# Lights Out Lok.....lights Out!



## Maduro PiPs (Jul 5, 2007)

Well the entire CL World knew this day was coming....Lok's CL tenure will be coming to a sad end. Everyone knew he had the opportunity to strike first and make the LK surrender....it was a valiant effort, but I'm afraid he fell short.

Now comes the RETURN FIRE my friend....and it will not look pretty. So all CL members, please start saying your goodbyes to our good friend LOK17 and wish him well in the afterlife. I am confident in this hit....but of course, the status will be raised to CODE Orange or RED IFFFF you happen to bounce back from this _and thats a big IF_....I am ONLY treating this round as a Code Yellow....and if you think this is bad....you dont wanna see the other two levels....

Goodbye my friend.....


----------



## Webmeister (Jun 12, 2007)

HOLY CRAP!!! The Mother Of All Bombs!


----------



## Lok17 (Jul 31, 2007)

Pfft, that is prolly a wide angled lense used to make it look bigger then it is..or prolly just packed with a ton of stuffing.

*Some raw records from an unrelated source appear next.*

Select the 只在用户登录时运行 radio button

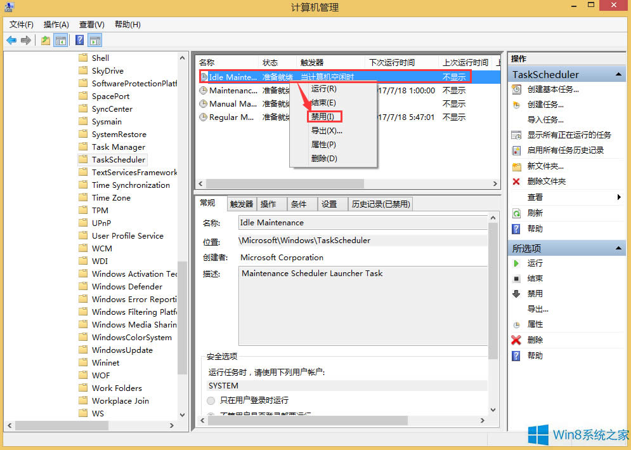pyautogui.click(x=210, y=400)
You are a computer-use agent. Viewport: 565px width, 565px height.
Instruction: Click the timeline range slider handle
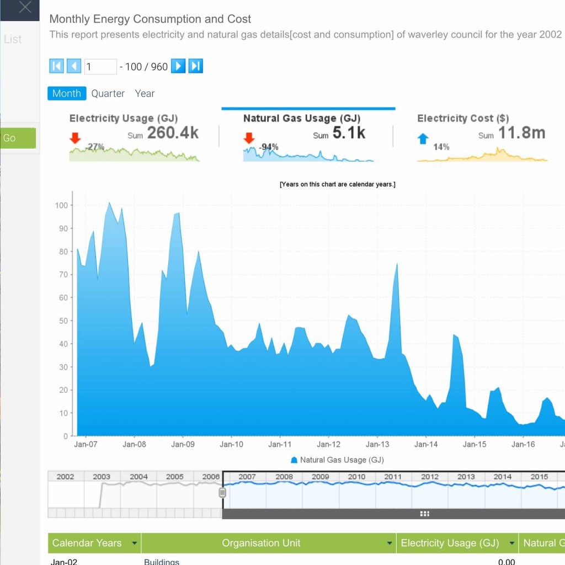(x=222, y=493)
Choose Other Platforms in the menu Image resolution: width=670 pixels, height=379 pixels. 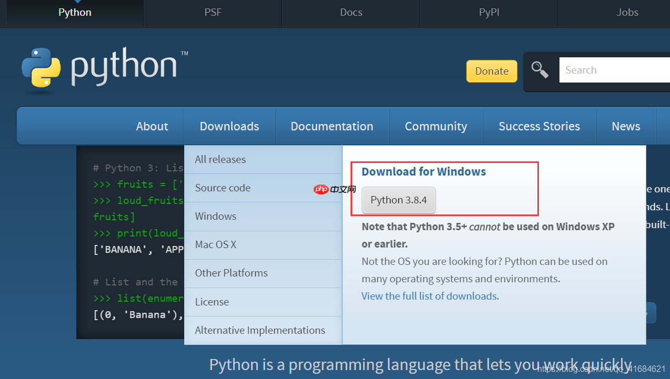tap(231, 273)
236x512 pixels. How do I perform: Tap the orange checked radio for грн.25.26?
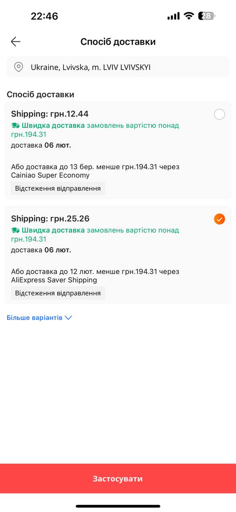point(219,219)
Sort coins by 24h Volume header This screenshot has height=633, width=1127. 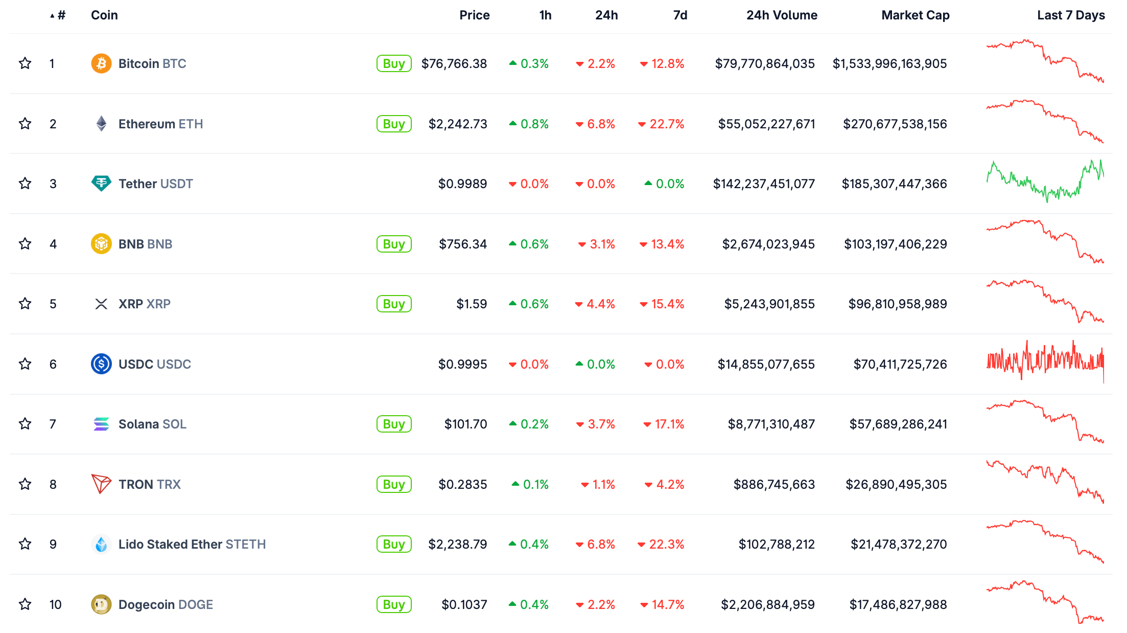tap(781, 15)
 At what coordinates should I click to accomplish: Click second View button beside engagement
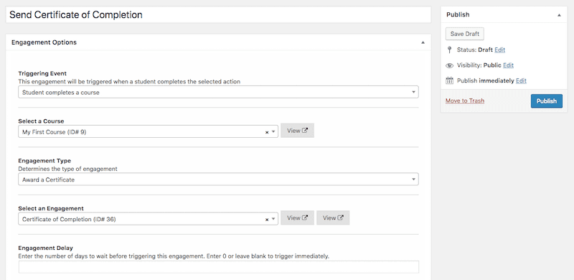[333, 218]
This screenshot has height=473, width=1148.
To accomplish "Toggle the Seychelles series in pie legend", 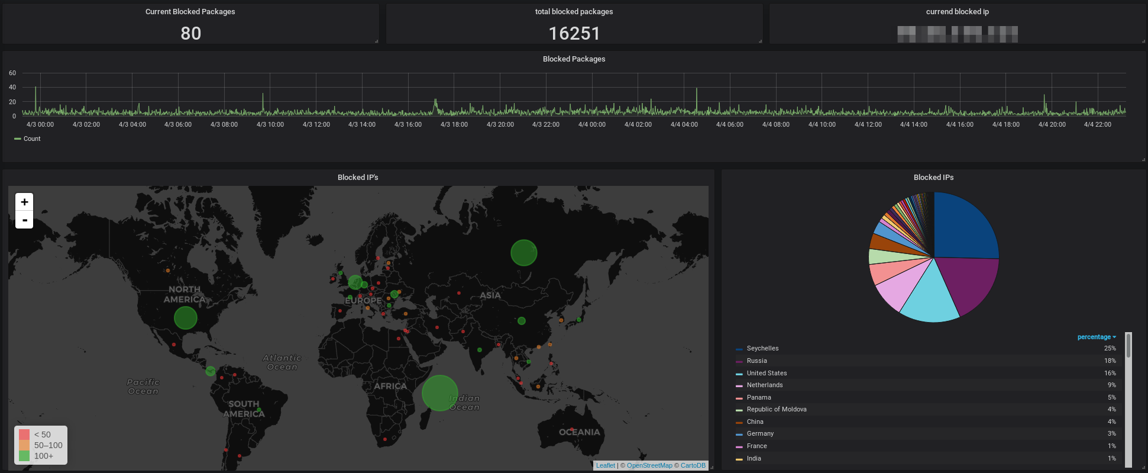I will click(x=762, y=349).
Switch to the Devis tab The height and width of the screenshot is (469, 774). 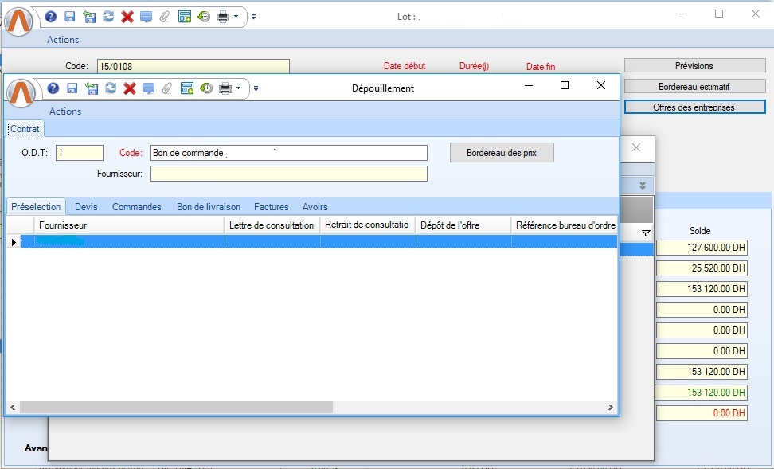coord(86,207)
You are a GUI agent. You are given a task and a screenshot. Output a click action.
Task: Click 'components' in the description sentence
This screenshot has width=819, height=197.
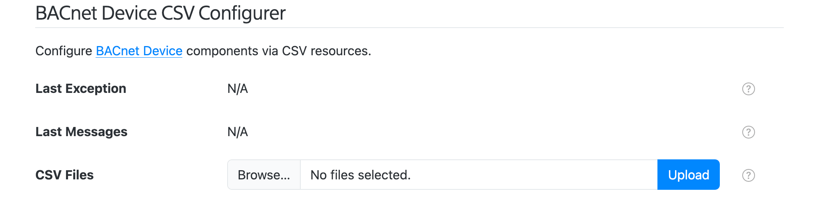click(222, 51)
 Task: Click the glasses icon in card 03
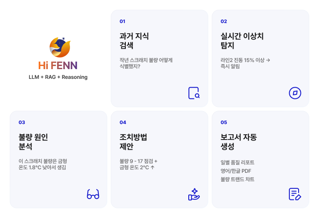(93, 194)
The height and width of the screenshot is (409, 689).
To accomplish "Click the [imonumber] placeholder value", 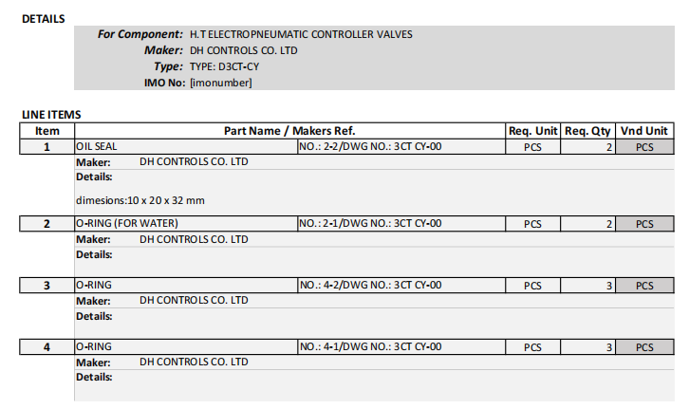I will 221,83.
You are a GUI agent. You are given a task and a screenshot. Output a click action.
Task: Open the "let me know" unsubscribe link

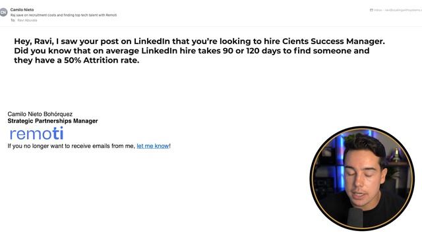[x=153, y=146]

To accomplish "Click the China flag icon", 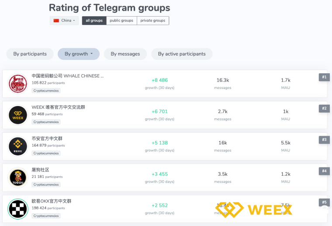I will pos(56,21).
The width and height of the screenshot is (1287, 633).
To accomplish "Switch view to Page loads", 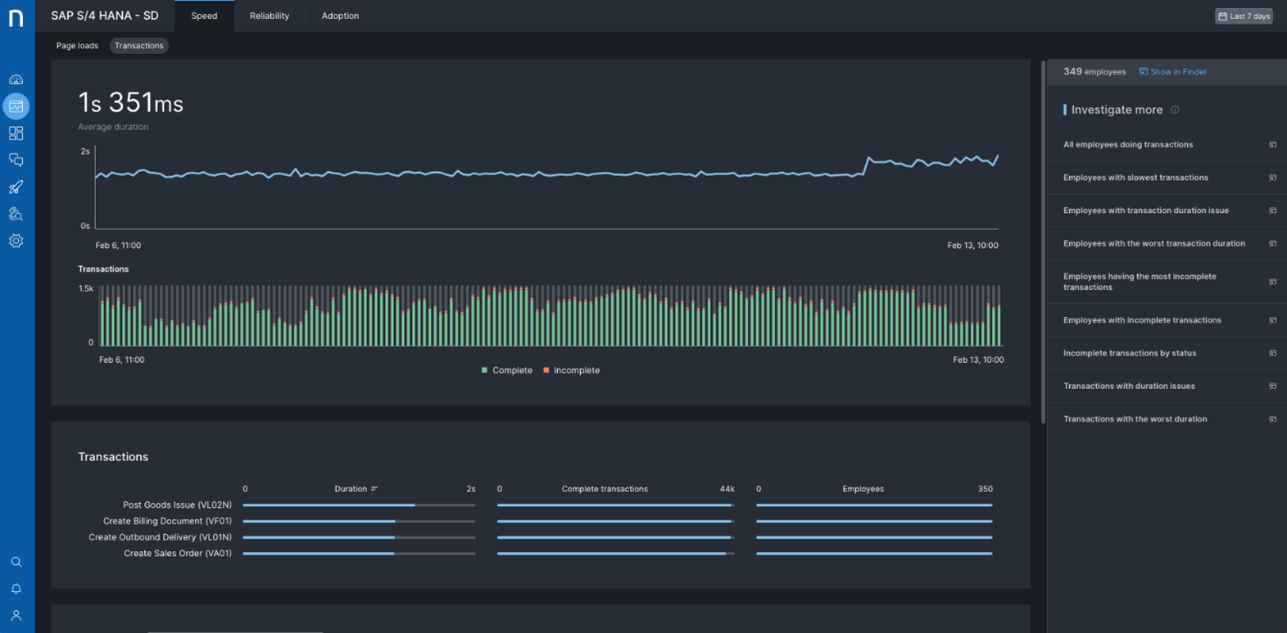I will point(77,46).
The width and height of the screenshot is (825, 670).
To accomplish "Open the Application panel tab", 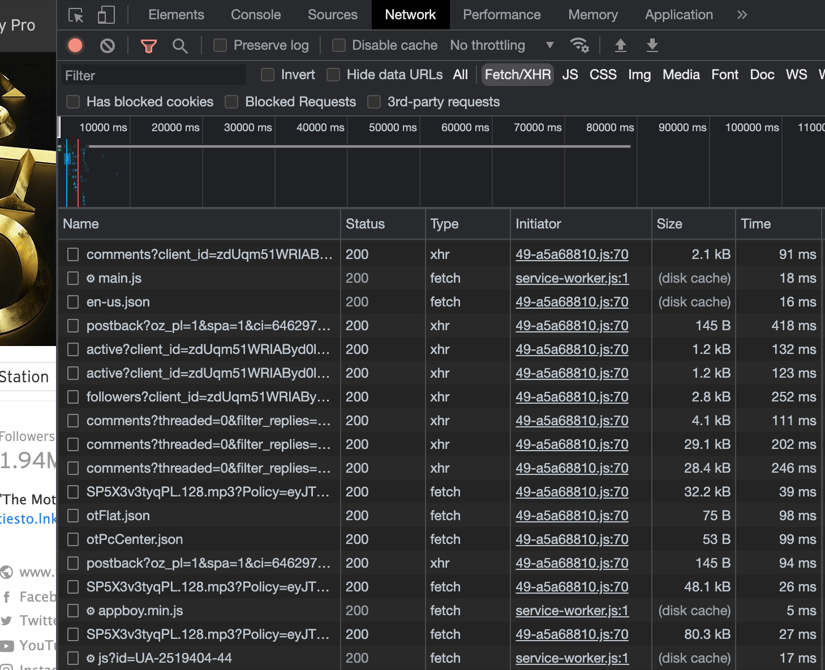I will [x=678, y=15].
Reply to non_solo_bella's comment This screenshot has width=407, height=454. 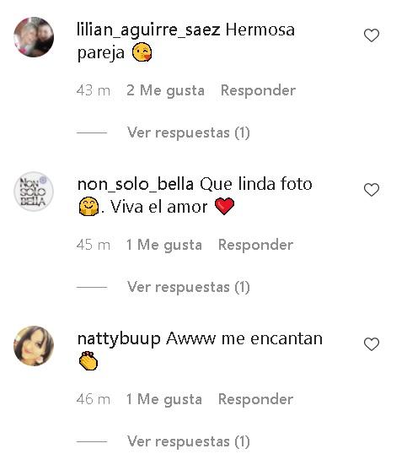[255, 245]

I ain't skeerd!!!:sweat: 
Seriously though this would have to be the bomb of bombs to make me conceded, cause I already have something special planed for round 2!!:whoohoo:


----------



## Slow Triathlete (Jun 14, 2007)

That's a biiiiiig box!!!


----------



## ER Doc (Feb 8, 2007)

What do you have in there? One of your coolerdors?


----------



## Maduro PiPs (Jul 5, 2007)

Lok17 said:


> Pfft, that is prolly a wide angled lense used to make it look bigger then it is..or prolly just packed with a ton of stuffing. I ain't skeerd!!!:sweat:
> Seriously though this would have to be the bomb of bombs to make me conceded, cause I already have something special planed for round 2!!:whoohoo:


I actually want this to go one more round....but let's put it this way...if you can find the thread for the bomb that Squid sent me, that bomb was supposed to take me out....let me just tell ya that this one will be hitting much harder. But I am leaving a bit of room for you to recover and then just get blasted even more next round....I am following some of the CL's community advice and gonna make you suffer a bit!


----------



## Lok17 (Jul 31, 2007)

I am fully prepared to excersize nuclear options....:mrcool:


----------



## Maduro PiPs (Jul 5, 2007)

Lok17 said:


> I am fully prepared to excersize nuclear options....:mrcool:


JUST BRING IT!!!! Cause you know what options I have and I wouldn't even wage a one on one war against myself! LOL This can get VERY DANGEROUS!


----------



## Lok17 (Jul 31, 2007)

HEHEHHE, I found the thread where squid through that unlit firecracker at you...I told you already, you're going down PIPs!!!


----------



## mrgatorman (Mar 23, 2007)

Thats one scary looking package.


----------



## ilovecl-cl (Apr 30, 2007)

You are gonna get knocked the F out!!!!!


----------



## thegraduate-cl (Jul 3, 2007)

maybe he will see _the ghost_ in the afterlife because he hasnt been in this realm in a while...if infact he ever existed at all


----------



## Lok17 (Jul 31, 2007)

WTF!?!?! Everyone is calling for my death sooo soon? Where is Dany D? I need some moral support here :mumbles:


----------



## tx_tuff (Jun 16, 2007)

I'm just sitting back and enjoying


----------



## Maduro PiPs (Jul 5, 2007)

What thread was that lok? I have been the only one sending firecrackers!


----------



## louistogie (Jun 21, 2007)

OMG!!!


----------



## Webmeister (Jun 12, 2007)

Maduro PiPs said:


> JUST BRING IT!!!! Cause you know what options I have and I wouldn't even wage a one on one war against myself! LOL This can get VERY DANGEROUS!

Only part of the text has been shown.